- WORK TASK: Tally the lines below that contain the word "price", then give the tally alone.

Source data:
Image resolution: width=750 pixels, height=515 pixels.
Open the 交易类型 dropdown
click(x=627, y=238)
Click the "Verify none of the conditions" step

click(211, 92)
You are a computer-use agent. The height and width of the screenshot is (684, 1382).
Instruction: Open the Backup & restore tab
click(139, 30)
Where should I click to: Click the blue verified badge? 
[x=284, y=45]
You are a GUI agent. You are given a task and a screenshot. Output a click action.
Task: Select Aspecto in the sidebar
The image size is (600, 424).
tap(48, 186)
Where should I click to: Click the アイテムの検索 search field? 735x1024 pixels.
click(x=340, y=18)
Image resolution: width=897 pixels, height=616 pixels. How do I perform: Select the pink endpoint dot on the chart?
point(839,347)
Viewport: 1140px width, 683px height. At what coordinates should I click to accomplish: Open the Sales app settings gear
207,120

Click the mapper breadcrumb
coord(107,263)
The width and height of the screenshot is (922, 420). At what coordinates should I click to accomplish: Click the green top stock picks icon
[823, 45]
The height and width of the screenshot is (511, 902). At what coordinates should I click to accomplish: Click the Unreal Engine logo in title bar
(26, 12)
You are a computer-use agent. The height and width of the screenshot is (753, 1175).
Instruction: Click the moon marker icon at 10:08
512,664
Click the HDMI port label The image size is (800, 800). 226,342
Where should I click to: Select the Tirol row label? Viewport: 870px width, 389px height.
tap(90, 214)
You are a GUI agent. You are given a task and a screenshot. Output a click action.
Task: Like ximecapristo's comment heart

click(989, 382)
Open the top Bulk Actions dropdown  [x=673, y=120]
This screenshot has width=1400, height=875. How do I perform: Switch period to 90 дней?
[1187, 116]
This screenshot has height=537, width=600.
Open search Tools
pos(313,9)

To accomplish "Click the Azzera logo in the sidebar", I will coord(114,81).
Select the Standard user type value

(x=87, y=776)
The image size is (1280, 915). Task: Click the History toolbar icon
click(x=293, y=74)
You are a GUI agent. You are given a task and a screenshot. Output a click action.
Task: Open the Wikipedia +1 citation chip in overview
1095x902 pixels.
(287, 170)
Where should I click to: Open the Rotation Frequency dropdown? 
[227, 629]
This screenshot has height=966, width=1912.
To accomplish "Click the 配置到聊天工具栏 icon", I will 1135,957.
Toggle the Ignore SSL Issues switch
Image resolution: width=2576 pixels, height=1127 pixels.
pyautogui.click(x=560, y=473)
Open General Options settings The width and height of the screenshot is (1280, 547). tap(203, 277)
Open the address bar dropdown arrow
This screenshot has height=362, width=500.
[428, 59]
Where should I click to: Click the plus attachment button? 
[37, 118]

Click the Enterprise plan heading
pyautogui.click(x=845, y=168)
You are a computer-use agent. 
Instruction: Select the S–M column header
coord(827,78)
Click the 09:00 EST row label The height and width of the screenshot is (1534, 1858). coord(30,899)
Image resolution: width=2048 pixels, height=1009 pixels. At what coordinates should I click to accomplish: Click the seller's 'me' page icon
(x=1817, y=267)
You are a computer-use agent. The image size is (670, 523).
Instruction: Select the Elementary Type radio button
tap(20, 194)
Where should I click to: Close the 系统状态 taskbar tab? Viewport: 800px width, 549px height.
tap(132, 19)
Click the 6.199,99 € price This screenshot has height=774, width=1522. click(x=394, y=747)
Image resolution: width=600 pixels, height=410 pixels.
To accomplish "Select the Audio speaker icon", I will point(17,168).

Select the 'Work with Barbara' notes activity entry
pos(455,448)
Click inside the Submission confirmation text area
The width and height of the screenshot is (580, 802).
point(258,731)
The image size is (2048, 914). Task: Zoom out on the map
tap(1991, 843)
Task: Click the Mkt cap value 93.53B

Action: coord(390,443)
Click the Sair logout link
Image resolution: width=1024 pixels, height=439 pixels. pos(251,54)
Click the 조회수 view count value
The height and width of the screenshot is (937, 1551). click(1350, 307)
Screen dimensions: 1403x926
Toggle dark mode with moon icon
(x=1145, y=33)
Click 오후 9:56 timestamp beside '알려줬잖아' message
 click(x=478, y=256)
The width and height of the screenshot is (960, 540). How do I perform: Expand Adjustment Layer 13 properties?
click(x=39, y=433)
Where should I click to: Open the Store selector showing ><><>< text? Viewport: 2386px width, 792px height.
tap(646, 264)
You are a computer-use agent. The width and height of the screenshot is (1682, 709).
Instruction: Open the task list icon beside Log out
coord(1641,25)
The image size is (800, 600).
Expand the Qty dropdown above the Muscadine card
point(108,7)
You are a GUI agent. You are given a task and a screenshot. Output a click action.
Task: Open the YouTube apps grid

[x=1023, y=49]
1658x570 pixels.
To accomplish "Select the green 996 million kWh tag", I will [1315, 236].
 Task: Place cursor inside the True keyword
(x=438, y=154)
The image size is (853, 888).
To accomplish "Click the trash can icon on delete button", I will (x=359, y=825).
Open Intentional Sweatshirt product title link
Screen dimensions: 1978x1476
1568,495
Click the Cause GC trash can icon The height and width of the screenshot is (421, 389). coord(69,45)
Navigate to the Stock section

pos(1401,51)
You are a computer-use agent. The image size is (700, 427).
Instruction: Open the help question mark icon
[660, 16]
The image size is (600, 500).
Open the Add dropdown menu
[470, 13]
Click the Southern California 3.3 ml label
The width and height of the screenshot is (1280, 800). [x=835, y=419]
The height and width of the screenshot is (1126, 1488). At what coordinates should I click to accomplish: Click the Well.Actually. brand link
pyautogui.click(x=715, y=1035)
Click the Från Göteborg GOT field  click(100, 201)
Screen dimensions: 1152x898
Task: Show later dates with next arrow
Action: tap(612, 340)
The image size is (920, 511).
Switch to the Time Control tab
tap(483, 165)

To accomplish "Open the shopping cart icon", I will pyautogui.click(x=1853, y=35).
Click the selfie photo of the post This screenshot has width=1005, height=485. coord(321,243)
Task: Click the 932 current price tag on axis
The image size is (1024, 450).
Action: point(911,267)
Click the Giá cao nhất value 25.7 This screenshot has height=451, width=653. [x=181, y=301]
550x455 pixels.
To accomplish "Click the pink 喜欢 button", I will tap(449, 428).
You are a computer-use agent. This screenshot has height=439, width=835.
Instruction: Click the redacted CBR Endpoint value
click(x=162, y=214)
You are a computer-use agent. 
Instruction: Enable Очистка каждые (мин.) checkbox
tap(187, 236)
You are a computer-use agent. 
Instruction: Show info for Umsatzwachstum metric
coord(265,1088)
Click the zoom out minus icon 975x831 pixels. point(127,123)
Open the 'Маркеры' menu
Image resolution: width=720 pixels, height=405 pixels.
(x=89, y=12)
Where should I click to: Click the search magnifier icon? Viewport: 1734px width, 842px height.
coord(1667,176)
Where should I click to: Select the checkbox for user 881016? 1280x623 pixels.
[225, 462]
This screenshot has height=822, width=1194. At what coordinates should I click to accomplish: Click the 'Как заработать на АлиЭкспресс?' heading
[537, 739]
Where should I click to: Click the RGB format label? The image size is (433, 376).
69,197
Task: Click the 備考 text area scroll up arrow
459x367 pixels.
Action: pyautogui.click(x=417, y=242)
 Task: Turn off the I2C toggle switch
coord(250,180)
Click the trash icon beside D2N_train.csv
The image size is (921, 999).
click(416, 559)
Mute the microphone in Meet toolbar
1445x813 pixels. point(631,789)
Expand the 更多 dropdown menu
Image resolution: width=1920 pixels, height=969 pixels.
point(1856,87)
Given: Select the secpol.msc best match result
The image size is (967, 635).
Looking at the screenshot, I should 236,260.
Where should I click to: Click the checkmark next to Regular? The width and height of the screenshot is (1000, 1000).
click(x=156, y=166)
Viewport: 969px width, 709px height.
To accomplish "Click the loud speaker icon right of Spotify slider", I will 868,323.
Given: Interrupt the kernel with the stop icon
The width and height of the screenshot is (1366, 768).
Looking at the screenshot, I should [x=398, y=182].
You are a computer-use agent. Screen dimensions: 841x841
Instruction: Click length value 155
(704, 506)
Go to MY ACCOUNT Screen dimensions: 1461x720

- REPLY: 2